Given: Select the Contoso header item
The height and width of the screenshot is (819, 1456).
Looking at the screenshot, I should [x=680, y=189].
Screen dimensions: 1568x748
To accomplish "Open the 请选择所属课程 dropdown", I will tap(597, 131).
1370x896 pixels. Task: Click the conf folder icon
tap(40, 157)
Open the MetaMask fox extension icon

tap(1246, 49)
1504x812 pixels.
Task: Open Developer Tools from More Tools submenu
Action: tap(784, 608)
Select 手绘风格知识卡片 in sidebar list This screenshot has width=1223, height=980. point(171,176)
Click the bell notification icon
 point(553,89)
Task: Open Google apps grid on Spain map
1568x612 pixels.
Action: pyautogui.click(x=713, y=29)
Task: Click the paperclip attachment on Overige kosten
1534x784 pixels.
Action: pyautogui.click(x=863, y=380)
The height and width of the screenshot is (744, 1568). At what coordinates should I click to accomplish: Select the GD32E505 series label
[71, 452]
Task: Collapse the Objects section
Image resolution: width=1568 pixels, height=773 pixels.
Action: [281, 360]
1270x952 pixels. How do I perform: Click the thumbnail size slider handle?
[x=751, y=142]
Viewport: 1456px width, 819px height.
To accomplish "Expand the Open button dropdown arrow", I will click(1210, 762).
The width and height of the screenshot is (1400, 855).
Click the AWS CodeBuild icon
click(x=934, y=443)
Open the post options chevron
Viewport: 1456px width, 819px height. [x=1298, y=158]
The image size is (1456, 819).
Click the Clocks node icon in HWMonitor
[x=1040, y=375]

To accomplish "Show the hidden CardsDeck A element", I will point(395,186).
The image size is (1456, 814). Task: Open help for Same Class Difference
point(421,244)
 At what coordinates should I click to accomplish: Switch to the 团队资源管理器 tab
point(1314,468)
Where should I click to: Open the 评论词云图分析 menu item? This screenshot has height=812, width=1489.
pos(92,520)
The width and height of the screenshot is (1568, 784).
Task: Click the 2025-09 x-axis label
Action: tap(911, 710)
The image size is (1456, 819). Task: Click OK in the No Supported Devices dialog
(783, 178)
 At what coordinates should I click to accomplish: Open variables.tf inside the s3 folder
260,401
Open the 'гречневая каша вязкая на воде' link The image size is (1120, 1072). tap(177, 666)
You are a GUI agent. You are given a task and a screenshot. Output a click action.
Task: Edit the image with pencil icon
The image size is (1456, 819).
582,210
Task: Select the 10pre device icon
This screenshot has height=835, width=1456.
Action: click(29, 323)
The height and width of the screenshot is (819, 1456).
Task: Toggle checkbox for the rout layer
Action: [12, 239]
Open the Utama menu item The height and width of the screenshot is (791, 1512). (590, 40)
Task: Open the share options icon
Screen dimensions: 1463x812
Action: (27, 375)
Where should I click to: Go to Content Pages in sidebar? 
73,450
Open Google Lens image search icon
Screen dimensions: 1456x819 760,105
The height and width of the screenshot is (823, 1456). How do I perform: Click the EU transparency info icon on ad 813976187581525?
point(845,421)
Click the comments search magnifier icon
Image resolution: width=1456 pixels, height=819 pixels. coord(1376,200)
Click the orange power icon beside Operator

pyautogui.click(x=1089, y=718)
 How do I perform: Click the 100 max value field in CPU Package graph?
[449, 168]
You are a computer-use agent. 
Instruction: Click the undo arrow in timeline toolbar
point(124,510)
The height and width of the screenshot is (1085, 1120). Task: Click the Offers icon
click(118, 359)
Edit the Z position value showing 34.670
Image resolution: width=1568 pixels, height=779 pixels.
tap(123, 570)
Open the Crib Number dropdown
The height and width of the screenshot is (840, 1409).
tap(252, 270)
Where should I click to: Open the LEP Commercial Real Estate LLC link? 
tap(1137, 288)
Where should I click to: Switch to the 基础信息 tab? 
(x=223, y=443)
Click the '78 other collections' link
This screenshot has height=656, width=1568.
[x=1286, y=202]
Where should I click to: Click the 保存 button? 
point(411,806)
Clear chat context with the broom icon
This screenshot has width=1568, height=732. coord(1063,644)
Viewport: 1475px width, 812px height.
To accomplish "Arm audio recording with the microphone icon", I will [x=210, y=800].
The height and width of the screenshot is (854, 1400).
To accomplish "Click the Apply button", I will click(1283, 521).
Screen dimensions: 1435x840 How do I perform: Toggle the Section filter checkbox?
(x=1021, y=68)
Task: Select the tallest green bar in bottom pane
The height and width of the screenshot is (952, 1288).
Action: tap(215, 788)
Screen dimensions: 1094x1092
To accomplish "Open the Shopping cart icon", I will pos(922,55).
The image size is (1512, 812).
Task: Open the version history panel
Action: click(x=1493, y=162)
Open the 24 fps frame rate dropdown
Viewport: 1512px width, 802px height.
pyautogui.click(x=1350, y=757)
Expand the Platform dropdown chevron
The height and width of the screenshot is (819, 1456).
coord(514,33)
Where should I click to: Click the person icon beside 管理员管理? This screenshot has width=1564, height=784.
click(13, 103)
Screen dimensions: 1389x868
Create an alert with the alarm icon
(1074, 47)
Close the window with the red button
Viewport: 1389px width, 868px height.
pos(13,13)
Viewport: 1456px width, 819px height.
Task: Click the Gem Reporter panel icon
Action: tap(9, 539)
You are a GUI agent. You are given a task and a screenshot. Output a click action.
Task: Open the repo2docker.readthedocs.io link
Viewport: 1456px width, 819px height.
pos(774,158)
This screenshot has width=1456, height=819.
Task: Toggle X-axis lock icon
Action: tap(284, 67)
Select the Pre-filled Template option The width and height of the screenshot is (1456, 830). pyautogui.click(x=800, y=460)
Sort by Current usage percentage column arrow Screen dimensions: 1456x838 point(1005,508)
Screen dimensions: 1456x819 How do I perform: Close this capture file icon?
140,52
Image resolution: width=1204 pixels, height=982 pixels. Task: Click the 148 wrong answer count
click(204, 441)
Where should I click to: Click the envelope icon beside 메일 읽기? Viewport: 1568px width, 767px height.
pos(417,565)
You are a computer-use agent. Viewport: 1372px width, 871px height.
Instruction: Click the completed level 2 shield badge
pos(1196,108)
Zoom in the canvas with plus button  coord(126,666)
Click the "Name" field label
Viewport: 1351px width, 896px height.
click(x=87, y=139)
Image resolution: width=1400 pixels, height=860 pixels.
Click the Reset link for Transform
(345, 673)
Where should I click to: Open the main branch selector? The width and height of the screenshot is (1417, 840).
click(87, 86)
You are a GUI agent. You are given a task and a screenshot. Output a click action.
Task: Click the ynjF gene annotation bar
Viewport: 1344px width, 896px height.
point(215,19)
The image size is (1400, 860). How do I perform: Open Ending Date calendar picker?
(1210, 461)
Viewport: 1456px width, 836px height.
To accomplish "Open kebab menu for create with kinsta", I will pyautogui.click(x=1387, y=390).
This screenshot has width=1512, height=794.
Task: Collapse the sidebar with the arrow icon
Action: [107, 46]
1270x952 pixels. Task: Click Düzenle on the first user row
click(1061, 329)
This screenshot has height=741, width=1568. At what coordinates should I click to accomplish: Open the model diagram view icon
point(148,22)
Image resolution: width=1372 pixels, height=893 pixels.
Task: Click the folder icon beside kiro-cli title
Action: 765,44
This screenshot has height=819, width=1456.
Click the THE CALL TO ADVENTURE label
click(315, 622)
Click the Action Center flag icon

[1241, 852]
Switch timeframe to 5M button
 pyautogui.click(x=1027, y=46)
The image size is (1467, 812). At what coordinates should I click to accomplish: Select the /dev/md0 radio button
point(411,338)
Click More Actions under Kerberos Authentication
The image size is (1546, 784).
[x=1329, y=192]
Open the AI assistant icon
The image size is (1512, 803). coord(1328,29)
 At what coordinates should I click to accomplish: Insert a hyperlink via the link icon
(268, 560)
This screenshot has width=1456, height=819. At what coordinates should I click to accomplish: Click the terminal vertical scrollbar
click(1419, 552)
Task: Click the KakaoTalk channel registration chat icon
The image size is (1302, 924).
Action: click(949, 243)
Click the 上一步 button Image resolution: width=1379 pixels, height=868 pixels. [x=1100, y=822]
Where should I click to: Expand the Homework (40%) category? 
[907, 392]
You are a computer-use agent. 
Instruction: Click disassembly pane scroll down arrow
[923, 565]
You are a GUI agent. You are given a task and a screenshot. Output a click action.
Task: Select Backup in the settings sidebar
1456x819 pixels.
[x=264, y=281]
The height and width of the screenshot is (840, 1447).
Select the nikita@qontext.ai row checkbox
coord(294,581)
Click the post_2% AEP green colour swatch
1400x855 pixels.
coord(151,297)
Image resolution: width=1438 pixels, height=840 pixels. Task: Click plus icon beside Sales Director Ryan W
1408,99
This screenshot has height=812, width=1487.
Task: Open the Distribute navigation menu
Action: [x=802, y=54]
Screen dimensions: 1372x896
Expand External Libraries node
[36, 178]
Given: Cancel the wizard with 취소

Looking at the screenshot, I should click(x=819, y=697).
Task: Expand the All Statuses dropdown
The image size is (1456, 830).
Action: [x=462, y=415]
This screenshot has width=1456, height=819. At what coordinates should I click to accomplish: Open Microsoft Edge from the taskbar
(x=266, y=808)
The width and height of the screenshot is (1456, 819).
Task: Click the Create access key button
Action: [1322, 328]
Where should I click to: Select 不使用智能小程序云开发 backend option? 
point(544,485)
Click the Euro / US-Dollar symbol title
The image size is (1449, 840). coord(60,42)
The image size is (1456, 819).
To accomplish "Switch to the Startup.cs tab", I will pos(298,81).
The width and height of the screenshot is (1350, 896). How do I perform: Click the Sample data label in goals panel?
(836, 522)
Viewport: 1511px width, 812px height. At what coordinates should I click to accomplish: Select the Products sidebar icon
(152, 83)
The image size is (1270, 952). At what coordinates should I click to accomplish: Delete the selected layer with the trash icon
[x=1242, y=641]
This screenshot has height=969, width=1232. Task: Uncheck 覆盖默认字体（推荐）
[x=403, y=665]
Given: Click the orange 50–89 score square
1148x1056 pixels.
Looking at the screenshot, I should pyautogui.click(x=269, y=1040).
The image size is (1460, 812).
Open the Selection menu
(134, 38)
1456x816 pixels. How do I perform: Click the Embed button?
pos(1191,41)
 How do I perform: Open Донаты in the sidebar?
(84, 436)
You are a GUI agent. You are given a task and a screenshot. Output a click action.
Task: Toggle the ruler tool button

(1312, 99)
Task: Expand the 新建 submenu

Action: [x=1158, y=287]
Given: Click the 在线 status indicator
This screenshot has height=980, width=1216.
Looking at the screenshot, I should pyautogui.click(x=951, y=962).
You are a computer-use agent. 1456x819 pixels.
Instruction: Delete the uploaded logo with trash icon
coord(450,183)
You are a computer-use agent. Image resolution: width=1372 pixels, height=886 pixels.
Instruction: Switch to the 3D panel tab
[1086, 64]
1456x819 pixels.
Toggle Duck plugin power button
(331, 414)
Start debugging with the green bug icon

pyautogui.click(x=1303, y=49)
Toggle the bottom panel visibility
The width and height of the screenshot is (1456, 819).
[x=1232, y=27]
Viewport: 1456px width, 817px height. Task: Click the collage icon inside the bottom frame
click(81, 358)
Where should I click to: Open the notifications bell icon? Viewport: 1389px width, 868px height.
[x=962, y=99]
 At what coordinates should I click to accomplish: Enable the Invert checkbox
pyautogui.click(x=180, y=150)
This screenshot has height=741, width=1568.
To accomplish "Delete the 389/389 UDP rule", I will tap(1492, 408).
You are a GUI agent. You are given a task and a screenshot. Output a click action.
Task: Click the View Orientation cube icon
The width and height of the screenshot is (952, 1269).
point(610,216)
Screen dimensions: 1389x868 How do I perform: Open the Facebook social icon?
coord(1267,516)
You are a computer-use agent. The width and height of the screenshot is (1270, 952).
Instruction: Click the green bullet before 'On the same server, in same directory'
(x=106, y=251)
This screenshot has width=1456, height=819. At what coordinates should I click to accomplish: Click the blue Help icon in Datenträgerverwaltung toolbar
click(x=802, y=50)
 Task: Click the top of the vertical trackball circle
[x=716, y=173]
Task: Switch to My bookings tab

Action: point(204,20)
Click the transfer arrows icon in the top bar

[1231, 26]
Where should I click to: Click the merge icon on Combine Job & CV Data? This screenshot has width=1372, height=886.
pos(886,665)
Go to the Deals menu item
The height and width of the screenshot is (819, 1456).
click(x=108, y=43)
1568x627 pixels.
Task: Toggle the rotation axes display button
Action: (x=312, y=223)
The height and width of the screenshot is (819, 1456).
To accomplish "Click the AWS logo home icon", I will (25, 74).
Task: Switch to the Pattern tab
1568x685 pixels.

──────────────────────────────

In the listing above, find each line with the word "computer" and copy it out.

Written answer >>
You are a computer-use agent. 
You are a computer-use agent. Viewport: 1372px width, 871px height.
You are a computer-use agent. 
You are a computer-use agent. 1456x819 pixels.
You are a computer-use agent. Image resolution: width=1372 pixels, height=886 pixels.
You are a computer-use agent. The width and height of the screenshot is (1270, 952).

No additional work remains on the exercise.